_DATA IN THIS EXERCISE_:

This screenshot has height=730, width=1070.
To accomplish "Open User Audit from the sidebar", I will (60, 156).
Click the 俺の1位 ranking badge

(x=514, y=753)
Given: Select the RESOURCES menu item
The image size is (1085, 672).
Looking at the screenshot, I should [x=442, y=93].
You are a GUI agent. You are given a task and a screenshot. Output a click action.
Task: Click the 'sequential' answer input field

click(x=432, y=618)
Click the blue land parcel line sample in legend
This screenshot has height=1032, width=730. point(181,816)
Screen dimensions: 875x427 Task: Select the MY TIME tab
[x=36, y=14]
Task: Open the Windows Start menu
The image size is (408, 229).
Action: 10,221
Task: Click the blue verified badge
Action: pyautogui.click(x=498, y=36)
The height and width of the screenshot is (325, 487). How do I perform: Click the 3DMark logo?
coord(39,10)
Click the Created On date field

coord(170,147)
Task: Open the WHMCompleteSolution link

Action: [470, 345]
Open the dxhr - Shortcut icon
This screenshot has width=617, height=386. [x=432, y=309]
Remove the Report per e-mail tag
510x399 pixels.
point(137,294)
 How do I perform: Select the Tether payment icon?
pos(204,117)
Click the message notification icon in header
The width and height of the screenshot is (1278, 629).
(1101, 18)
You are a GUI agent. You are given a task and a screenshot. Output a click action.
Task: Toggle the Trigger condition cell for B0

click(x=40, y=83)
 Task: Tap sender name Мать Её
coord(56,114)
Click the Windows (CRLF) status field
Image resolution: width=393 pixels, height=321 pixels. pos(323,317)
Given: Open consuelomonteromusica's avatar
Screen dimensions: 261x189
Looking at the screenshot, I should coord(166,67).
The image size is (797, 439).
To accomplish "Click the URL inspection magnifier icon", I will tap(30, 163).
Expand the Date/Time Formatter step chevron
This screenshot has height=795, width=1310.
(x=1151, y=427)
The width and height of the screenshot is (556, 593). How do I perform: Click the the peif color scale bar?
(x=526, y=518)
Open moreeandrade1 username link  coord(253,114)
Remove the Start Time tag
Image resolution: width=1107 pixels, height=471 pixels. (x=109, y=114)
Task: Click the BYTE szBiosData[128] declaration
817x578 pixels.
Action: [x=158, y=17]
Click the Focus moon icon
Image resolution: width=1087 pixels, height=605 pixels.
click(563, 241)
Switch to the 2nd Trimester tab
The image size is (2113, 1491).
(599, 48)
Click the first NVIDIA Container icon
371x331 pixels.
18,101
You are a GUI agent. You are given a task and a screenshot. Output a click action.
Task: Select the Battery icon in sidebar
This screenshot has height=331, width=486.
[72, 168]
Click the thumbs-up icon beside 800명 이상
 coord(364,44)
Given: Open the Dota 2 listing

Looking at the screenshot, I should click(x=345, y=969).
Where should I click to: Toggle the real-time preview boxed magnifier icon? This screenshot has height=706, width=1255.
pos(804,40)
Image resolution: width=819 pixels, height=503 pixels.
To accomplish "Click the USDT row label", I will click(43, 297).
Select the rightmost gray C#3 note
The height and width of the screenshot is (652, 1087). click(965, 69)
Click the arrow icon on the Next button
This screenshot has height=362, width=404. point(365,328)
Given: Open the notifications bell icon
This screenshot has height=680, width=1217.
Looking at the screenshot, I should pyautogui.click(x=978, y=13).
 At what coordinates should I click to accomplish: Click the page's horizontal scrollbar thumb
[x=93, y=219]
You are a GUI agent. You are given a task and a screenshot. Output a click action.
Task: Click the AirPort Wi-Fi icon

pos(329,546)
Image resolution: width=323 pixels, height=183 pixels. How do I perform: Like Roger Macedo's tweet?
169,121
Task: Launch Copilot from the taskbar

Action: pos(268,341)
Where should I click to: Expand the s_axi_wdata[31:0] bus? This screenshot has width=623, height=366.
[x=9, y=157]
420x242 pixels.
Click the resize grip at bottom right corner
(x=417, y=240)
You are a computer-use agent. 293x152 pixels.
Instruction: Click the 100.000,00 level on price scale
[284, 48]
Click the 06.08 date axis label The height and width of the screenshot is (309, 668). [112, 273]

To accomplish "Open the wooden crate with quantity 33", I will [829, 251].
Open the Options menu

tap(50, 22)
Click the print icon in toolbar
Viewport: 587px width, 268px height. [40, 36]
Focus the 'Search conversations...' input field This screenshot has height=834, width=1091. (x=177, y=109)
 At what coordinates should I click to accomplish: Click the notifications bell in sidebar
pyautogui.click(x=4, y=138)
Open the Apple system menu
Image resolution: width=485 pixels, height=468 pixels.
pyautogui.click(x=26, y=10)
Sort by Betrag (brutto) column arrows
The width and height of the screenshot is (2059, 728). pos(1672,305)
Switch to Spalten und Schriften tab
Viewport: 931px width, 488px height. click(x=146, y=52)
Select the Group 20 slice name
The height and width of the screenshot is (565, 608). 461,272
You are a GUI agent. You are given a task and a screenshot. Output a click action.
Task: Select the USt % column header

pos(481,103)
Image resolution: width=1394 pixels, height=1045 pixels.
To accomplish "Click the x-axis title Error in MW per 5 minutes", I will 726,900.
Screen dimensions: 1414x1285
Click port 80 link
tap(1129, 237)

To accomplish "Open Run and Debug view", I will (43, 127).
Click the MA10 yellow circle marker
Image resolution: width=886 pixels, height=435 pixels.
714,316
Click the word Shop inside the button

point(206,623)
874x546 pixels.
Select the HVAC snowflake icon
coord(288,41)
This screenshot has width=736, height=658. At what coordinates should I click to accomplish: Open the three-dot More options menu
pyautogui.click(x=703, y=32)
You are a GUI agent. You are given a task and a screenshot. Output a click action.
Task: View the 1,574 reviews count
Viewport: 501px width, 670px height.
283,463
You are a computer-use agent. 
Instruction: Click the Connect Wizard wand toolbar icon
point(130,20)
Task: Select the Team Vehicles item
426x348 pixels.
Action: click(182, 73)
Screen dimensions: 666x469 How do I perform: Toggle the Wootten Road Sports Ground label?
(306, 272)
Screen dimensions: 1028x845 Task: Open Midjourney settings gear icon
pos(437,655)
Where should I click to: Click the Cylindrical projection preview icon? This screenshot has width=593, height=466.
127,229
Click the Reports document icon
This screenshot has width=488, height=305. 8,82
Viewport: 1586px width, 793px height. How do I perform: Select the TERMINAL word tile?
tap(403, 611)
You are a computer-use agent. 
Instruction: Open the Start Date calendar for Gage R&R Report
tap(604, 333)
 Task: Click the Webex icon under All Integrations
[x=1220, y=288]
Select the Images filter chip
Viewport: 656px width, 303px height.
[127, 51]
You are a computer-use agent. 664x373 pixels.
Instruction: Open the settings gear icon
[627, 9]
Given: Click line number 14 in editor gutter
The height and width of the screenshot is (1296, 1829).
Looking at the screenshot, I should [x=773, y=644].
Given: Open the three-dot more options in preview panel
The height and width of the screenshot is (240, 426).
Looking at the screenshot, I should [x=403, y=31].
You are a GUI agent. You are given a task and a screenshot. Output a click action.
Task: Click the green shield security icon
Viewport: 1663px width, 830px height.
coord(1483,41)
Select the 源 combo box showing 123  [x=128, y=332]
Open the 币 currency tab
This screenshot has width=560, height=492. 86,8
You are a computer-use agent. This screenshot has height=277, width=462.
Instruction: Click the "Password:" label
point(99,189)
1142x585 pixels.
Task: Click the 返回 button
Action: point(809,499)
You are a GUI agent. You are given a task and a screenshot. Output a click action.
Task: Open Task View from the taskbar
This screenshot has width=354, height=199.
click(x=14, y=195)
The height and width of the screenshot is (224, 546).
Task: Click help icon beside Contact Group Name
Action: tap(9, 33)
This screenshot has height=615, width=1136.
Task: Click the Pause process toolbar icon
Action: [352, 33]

_EXERCISE DIRECTIONS_:
Copy out every one of the rows above, keeping each line word for word and character for character.

_SOLUTION BELOW_:
This screenshot has height=730, width=1070.
To accomplish "Open User Audit from the sidebar", I will (60, 156).
Click the 俺の1位 ranking badge

(x=514, y=753)
Given: Select the RESOURCES menu item
The image size is (1085, 672).
Looking at the screenshot, I should [x=442, y=93].
You are a GUI agent. You are given a task and a screenshot. Output a click action.
Task: Click the 'sequential' answer input field

click(x=432, y=618)
Click the blue land parcel line sample in legend
This screenshot has height=1032, width=730. point(181,816)
Screen dimensions: 875x427 Task: Select the MY TIME tab
[x=36, y=14]
Task: Open the Windows Start menu
The image size is (408, 229).
Action: 10,221
Task: Click the blue verified badge
Action: pyautogui.click(x=498, y=36)
The height and width of the screenshot is (325, 487). How do I perform: Click the 3DMark logo?
coord(39,10)
Click the Created On date field

coord(170,147)
Task: Open the WHMCompleteSolution link

Action: [470, 345]
Open the dxhr - Shortcut icon
This screenshot has width=617, height=386. [x=432, y=309]
Remove the Report per e-mail tag
510x399 pixels.
point(137,294)
 How do I perform: Select the Tether payment icon?
pos(204,117)
Click the message notification icon in header
The width and height of the screenshot is (1278, 629).
(1101, 18)
You are a GUI agent. You are given a task and a screenshot. Output a click action.
Task: Toggle the Trigger condition cell for B0

click(x=40, y=83)
 Task: Tap sender name Мать Её
coord(56,114)
Click the Windows (CRLF) status field
Image resolution: width=393 pixels, height=321 pixels. pos(323,317)
Given: Open consuelomonteromusica's avatar
Screen dimensions: 261x189
Looking at the screenshot, I should coord(166,67).
The image size is (797, 439).
To accomplish "Click the URL inspection magnifier icon", I will tap(30, 163).
Expand the Date/Time Formatter step chevron
This screenshot has height=795, width=1310.
(x=1151, y=427)
The width and height of the screenshot is (556, 593). How do I perform: Click the the peif color scale bar?
(x=526, y=518)
Open moreeandrade1 username link  coord(253,114)
Remove the Start Time tag
Image resolution: width=1107 pixels, height=471 pixels. (x=109, y=114)
Task: Click the BYTE szBiosData[128] declaration
817x578 pixels.
Action: [x=158, y=17]
Click the Focus moon icon
Image resolution: width=1087 pixels, height=605 pixels.
click(563, 241)
Switch to the 2nd Trimester tab
The image size is (2113, 1491).
(599, 48)
Click the first NVIDIA Container icon
371x331 pixels.
18,101
You are a GUI agent. You are given a task and a screenshot. Output a click action.
Task: Select the Battery icon in sidebar
This screenshot has height=331, width=486.
[72, 168]
Click the thumbs-up icon beside 800명 이상
 coord(364,44)
Given: Open the Dota 2 listing

Looking at the screenshot, I should click(x=345, y=969).
Where should I click to: Toggle the real-time preview boxed magnifier icon? This screenshot has height=706, width=1255.
pos(804,40)
Image resolution: width=819 pixels, height=503 pixels.
To accomplish "Click the USDT row label", I will click(43, 297).
Select the rightmost gray C#3 note
The height and width of the screenshot is (652, 1087). click(965, 69)
Click the arrow icon on the Next button
This screenshot has height=362, width=404. point(365,328)
Given: Open the notifications bell icon
This screenshot has height=680, width=1217.
Looking at the screenshot, I should pyautogui.click(x=978, y=13).
 At what coordinates should I click to accomplish: Click the page's horizontal scrollbar thumb
[x=93, y=219]
You are a GUI agent. You are given a task and a screenshot. Output a click action.
Task: Click the AirPort Wi-Fi icon

pos(329,546)
Image resolution: width=323 pixels, height=183 pixels. How do I perform: Like Roger Macedo's tweet?
169,121
Task: Launch Copilot from the taskbar

Action: pos(268,341)
Where should I click to: Expand the s_axi_wdata[31:0] bus? This screenshot has width=623, height=366.
[x=9, y=157]
420x242 pixels.
Click the resize grip at bottom right corner
(x=417, y=240)
You are a computer-use agent. 293x152 pixels.
Instruction: Click the 100.000,00 level on price scale
[284, 48]
Click the 06.08 date axis label The height and width of the screenshot is (309, 668). [112, 273]

To accomplish "Open the wooden crate with quantity 33", I will [829, 251].
Open the Options menu

tap(50, 22)
Click the print icon in toolbar
Viewport: 587px width, 268px height. [40, 36]
Focus the 'Search conversations...' input field This screenshot has height=834, width=1091. (x=177, y=109)
 At what coordinates should I click to accomplish: Click the notifications bell in sidebar
pyautogui.click(x=4, y=138)
Open the Apple system menu
Image resolution: width=485 pixels, height=468 pixels.
pyautogui.click(x=26, y=10)
Sort by Betrag (brutto) column arrows
The width and height of the screenshot is (2059, 728). pos(1672,305)
Switch to Spalten und Schriften tab
Viewport: 931px width, 488px height. click(x=146, y=52)
Select the Group 20 slice name
The height and width of the screenshot is (565, 608). 461,272
You are a GUI agent. You are given a task and a screenshot. Output a click action.
Task: Select the USt % column header

pos(481,103)
Image resolution: width=1394 pixels, height=1045 pixels.
To accomplish "Click the x-axis title Error in MW per 5 minutes", I will 726,900.
Screen dimensions: 1414x1285
Click port 80 link
tap(1129, 237)

To accomplish "Open Run and Debug view", I will (43, 127).
Click the MA10 yellow circle marker
Image resolution: width=886 pixels, height=435 pixels.
714,316
Click the word Shop inside the button

point(206,623)
874x546 pixels.
Select the HVAC snowflake icon
coord(288,41)
This screenshot has width=736, height=658. At what coordinates should I click to accomplish: Open the three-dot More options menu
pyautogui.click(x=703, y=32)
You are a GUI agent. You are given a task and a screenshot. Output a click action.
Task: View the 1,574 reviews count
Viewport: 501px width, 670px height.
283,463
You are a computer-use agent. 
Instruction: Click the Connect Wizard wand toolbar icon
point(130,20)
Task: Select the Team Vehicles item
426x348 pixels.
Action: click(182, 73)
Screen dimensions: 666x469 How do I perform: Toggle the Wootten Road Sports Ground label?
(306, 272)
Screen dimensions: 1028x845 Task: Open Midjourney settings gear icon
pos(437,655)
Where should I click to: Click the Cylindrical projection preview icon? This screenshot has width=593, height=466.
127,229
Click the Reports document icon
This screenshot has width=488, height=305. 8,82
Viewport: 1586px width, 793px height. How do I perform: Select the TERMINAL word tile?
tap(403, 611)
You are a computer-use agent. 
Instruction: Open the Start Date calendar for Gage R&R Report
tap(604, 333)
 Task: Click the Webex icon under All Integrations
[x=1220, y=288]
Select the Images filter chip
Viewport: 656px width, 303px height.
[127, 51]
You are a computer-use agent. 664x373 pixels.
Instruction: Open the settings gear icon
[627, 9]
Given: Click line number 14 in editor gutter
The height and width of the screenshot is (1296, 1829).
Looking at the screenshot, I should [x=773, y=644].
Given: Open the three-dot more options in preview panel
The height and width of the screenshot is (240, 426).
Looking at the screenshot, I should [x=403, y=31].
You are a GUI agent. You are given a task and a screenshot. Output a click action.
Task: Click the green shield security icon
Viewport: 1663px width, 830px height.
coord(1483,41)
Select the 源 combo box showing 123  [x=128, y=332]
Open the 币 currency tab
This screenshot has width=560, height=492. 86,8
You are a computer-use agent. This screenshot has height=277, width=462.
Instruction: Click the "Password:" label
point(99,189)
1142x585 pixels.
Task: Click the 返回 button
Action: point(809,499)
You are a GUI agent. You are given a task and a screenshot. Output a click action.
Task: Open Task View from the taskbar
This screenshot has width=354, height=199.
click(x=14, y=195)
The height and width of the screenshot is (224, 546).
Task: Click help icon beside Contact Group Name
Action: tap(9, 33)
This screenshot has height=615, width=1136.
Task: Click the Pause process toolbar icon
Action: [352, 33]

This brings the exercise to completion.